Deux scènes évoquent en revanche le sexisme ambiant auquel font face les actrices dans le cinéma français : Sophia Leprince, qui tente de percer dans ce milieu compliqué, fait face à un déjeuner des plus malaises avec un producteur qui ne cherche qu’à la mettre dans son lit. Un peu plus tard, c’est Béatrice Dalle qui refuse de tourner une scène de morgue nue. Imaginez le niveau de glauque absolu : non seulement elle doit jouer une femme morte, mais son réalisateur veut qu’elle soit filmée dénudée, car elle attire encore le désir de son mari…

Après un clash avec le réalisateur, les deux finissent par communiquer. L’actrice lui explique que des scènes de nu, elle en a tourné toute sa vie, qu’on l’a souvent prise pour une poire, et qu’elle a mis des années à apprendre à dire "non" quand elle ne le sentait pas. Le cinéaste avoue, emmerdé, qu’il ne savait pas comment tourner cette scène et la rendre singulière et que, du coup, il a visé la facilité et a voulu la mettre à poil.

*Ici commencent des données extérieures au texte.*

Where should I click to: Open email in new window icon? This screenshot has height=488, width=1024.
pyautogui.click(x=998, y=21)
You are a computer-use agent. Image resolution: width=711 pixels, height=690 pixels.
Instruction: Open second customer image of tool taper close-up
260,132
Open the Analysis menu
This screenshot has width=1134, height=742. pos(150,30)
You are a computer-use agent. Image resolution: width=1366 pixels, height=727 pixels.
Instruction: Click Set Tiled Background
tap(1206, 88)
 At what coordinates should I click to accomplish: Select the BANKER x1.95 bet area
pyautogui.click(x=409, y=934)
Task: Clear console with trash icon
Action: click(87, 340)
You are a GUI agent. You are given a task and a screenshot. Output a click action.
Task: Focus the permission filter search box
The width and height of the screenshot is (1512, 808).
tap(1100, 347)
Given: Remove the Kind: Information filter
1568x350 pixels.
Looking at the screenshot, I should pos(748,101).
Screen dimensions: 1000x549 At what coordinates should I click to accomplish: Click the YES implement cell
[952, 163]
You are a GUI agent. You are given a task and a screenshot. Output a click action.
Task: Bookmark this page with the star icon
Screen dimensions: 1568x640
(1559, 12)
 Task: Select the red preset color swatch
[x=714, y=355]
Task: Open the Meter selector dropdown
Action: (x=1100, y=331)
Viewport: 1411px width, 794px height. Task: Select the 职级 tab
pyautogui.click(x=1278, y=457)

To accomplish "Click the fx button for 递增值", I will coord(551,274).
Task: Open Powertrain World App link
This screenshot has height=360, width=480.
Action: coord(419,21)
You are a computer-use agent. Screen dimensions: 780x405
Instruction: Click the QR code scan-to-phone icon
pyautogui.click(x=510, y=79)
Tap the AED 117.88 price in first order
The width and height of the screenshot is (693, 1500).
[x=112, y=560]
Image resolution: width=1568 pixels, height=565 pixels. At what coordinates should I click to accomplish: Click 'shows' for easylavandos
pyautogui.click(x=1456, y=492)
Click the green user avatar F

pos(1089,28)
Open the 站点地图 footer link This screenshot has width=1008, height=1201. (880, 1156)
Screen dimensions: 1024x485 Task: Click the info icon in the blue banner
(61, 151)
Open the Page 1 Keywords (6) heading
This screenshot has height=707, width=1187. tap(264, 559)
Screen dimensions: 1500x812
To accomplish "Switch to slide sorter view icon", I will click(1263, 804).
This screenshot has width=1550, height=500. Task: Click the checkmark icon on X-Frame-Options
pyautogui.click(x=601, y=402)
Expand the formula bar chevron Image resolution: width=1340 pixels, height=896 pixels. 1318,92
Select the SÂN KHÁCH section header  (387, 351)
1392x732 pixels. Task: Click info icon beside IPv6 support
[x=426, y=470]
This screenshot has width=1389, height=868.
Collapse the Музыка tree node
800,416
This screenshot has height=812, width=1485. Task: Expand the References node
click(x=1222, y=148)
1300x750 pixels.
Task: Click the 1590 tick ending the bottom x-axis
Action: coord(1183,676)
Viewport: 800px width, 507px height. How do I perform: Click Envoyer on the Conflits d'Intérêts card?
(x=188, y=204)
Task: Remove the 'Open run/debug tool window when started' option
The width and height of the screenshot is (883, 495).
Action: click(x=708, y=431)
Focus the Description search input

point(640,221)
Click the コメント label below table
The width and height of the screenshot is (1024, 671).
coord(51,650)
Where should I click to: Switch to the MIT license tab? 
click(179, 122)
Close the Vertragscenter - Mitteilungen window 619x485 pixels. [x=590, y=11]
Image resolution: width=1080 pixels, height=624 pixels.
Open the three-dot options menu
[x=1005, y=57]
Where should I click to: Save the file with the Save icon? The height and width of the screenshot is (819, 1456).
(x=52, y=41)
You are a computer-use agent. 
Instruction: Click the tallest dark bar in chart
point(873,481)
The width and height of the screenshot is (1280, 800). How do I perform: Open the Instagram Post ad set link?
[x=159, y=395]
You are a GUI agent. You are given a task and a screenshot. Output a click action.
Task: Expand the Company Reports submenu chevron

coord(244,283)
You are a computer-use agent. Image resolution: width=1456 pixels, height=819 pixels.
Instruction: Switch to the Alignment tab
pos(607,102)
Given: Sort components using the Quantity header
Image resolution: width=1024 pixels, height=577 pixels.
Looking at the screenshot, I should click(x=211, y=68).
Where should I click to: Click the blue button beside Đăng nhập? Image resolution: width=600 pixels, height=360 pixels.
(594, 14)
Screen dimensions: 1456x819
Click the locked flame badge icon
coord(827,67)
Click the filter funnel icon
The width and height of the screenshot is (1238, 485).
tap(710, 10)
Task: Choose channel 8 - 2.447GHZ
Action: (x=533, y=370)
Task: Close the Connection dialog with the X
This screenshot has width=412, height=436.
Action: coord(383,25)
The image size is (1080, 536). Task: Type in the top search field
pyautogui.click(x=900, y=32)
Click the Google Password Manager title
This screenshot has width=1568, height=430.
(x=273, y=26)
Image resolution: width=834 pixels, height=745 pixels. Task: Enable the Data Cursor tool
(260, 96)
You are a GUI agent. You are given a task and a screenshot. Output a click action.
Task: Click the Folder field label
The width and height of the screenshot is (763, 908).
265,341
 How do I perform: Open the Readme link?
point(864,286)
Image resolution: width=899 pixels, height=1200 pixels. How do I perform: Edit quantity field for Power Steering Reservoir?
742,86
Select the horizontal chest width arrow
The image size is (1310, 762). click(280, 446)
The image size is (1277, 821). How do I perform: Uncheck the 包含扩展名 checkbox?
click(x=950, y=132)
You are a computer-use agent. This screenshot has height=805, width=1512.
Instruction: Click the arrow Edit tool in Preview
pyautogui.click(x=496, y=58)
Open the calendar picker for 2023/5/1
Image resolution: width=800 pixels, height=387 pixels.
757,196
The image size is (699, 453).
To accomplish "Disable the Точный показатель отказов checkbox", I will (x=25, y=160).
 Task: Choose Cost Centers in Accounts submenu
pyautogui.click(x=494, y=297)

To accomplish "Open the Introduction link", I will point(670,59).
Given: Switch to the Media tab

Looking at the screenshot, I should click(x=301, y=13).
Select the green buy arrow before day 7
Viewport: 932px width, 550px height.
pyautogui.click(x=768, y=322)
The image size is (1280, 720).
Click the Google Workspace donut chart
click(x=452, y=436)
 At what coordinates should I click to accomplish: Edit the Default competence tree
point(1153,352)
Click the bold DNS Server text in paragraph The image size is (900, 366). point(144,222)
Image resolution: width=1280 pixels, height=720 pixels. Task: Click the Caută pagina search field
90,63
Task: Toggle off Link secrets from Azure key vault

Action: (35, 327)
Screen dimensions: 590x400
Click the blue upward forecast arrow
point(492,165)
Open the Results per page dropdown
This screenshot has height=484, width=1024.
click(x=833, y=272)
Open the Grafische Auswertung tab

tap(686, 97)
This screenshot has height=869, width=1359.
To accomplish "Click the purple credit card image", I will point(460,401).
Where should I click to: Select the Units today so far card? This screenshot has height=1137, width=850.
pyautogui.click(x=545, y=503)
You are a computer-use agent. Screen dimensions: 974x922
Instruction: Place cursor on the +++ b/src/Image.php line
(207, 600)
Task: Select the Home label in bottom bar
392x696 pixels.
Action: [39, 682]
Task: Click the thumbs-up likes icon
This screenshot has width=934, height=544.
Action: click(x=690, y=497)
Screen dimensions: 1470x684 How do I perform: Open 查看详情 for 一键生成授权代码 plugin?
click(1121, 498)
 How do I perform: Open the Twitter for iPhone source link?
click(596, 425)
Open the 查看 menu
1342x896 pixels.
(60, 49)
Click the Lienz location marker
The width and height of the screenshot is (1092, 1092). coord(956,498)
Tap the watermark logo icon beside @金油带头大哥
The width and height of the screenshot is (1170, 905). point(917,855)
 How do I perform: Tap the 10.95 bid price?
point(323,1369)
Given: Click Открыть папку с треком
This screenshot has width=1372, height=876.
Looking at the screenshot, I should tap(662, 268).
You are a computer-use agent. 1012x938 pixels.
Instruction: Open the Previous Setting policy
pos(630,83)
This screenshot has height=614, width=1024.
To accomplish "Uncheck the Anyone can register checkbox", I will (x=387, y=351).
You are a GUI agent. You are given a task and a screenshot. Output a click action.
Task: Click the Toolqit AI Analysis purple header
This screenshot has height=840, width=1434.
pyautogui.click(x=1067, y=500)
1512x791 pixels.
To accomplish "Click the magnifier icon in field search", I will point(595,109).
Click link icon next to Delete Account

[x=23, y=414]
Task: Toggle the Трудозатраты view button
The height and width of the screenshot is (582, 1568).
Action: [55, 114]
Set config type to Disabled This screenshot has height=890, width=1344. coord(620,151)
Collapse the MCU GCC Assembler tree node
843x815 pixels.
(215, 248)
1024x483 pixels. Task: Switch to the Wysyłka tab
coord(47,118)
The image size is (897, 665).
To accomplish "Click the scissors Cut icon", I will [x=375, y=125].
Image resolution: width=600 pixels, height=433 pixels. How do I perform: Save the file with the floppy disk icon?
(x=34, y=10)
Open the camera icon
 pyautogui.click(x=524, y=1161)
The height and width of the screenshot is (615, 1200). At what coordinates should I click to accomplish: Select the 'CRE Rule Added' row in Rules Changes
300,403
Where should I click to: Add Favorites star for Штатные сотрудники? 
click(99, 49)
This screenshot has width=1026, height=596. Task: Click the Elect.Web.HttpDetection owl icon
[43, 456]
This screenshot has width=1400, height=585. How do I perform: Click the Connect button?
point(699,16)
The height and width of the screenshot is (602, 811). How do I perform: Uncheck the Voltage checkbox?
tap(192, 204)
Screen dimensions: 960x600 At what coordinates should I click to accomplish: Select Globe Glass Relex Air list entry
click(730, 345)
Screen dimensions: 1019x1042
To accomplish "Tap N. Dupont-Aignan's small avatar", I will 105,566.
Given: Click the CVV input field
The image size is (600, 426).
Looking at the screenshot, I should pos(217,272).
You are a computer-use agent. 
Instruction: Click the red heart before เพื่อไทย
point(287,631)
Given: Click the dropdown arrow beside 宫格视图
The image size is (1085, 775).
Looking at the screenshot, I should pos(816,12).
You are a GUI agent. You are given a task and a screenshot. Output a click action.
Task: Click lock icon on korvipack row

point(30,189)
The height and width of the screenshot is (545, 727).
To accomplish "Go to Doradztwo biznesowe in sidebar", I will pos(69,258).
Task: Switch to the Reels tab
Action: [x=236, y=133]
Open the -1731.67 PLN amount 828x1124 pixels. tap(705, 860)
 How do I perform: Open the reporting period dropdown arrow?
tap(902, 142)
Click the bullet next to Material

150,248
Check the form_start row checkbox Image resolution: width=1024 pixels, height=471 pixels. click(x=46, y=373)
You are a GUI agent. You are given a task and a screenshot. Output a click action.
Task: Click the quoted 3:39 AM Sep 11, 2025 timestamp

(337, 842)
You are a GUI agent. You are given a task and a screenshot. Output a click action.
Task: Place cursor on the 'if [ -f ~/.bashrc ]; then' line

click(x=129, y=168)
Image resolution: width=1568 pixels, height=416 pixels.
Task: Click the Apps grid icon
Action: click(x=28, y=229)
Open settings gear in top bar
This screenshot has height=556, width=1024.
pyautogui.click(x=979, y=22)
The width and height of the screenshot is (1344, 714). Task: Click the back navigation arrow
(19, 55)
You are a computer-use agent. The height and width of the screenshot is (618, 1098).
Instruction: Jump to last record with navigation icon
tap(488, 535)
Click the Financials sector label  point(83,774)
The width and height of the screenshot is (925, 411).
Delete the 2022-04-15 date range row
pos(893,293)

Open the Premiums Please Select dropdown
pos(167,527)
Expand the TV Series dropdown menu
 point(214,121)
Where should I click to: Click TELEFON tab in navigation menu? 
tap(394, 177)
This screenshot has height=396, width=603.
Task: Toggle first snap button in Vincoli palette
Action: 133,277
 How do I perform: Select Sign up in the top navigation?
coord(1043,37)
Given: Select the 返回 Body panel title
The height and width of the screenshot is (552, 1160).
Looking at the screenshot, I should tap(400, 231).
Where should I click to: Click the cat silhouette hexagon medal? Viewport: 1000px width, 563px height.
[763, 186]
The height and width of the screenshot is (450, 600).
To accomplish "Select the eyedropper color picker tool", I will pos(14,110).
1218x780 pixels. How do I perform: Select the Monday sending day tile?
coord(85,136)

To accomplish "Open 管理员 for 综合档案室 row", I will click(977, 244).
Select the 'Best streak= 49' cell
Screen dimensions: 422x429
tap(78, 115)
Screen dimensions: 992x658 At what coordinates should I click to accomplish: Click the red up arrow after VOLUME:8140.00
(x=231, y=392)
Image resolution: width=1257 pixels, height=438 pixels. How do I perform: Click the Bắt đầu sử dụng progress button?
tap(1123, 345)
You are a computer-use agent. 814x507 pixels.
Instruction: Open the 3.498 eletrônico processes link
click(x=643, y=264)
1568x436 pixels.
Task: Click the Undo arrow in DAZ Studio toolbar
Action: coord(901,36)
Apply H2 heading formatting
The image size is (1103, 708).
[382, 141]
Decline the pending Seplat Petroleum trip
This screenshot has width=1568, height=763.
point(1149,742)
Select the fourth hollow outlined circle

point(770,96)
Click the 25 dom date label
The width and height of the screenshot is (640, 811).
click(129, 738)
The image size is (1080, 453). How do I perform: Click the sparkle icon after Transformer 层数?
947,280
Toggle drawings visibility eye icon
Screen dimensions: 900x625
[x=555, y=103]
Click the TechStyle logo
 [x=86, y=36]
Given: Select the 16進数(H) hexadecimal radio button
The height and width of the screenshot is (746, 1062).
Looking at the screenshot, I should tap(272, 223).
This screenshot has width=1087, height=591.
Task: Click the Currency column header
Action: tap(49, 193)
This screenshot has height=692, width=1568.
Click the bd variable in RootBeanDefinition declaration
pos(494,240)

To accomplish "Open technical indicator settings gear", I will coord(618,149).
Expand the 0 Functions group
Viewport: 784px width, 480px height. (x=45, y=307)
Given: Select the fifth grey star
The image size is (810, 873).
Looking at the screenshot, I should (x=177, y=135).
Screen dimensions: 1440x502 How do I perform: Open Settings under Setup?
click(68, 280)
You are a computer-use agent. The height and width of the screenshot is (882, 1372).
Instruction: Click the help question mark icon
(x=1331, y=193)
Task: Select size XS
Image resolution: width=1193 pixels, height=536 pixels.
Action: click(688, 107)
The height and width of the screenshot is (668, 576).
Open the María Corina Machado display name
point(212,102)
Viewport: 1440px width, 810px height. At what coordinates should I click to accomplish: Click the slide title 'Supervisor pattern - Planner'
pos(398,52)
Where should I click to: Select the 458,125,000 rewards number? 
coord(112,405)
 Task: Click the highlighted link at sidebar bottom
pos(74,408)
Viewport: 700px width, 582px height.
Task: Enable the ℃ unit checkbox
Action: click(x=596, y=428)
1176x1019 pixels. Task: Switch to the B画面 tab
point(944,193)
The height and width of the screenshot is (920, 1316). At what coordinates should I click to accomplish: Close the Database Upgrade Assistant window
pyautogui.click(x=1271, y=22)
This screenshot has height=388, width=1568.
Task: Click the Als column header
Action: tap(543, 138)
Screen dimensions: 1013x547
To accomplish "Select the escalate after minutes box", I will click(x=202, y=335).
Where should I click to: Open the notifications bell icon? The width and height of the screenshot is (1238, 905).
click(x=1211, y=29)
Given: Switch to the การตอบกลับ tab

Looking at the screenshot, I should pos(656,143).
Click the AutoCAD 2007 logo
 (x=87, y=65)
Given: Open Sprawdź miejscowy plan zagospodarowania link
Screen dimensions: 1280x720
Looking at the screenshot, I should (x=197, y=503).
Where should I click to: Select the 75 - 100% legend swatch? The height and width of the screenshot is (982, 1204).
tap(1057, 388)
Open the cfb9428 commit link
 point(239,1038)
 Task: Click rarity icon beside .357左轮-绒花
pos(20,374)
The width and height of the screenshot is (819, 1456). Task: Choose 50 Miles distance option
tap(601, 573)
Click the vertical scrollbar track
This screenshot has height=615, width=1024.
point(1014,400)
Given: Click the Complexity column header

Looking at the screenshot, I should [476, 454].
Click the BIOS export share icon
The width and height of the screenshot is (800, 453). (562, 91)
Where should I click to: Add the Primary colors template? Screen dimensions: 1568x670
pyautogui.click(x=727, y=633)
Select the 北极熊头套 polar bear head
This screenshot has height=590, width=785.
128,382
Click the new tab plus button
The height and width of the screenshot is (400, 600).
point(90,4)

Finalement, ils trouvent un terrain d’entente, parce que Dix pour cent reste une série positive, qui aime mettre les pieds dans le plat des problèmes de notre société tout en montrant que des solutions (souvent des compromis) existent. Cet épisode va probablement évoquer des choses à beaucoup d’actrices. Il nous fait dire que la création du métier de "coordinatrice d’intimité" du côté de HBO est plus que jamais nécessaire pour protéger les comédiennes des abus.

Cette saison 3 s’achève en apothéose, par une grande fête pour les 30 ans de ASK, et moults rebondissements que l’on laissera découvrir. Elle signe aussi le départ de la série de Fanny Herrero, cocréatrice et showrunneuse de Dix pour cent depuis les débuts. C’est une ère qui s’achève. Espérons que l’impertinence, la drôlerie, la modernité ou encore les valeurs progressistes de la série ne disparaissent pas avec elle.

La saison 3 de Dix pour cent débute ce mercredi 14 novembre sur France 2.

*Mais impossible de le savoir avec certitude, puisque personne n’observe la représentation des personnages LGBTQ+ en France, comme le fait le GLAAD (Gay and Lesbian Alliance Against Defamation) aux États-Unis.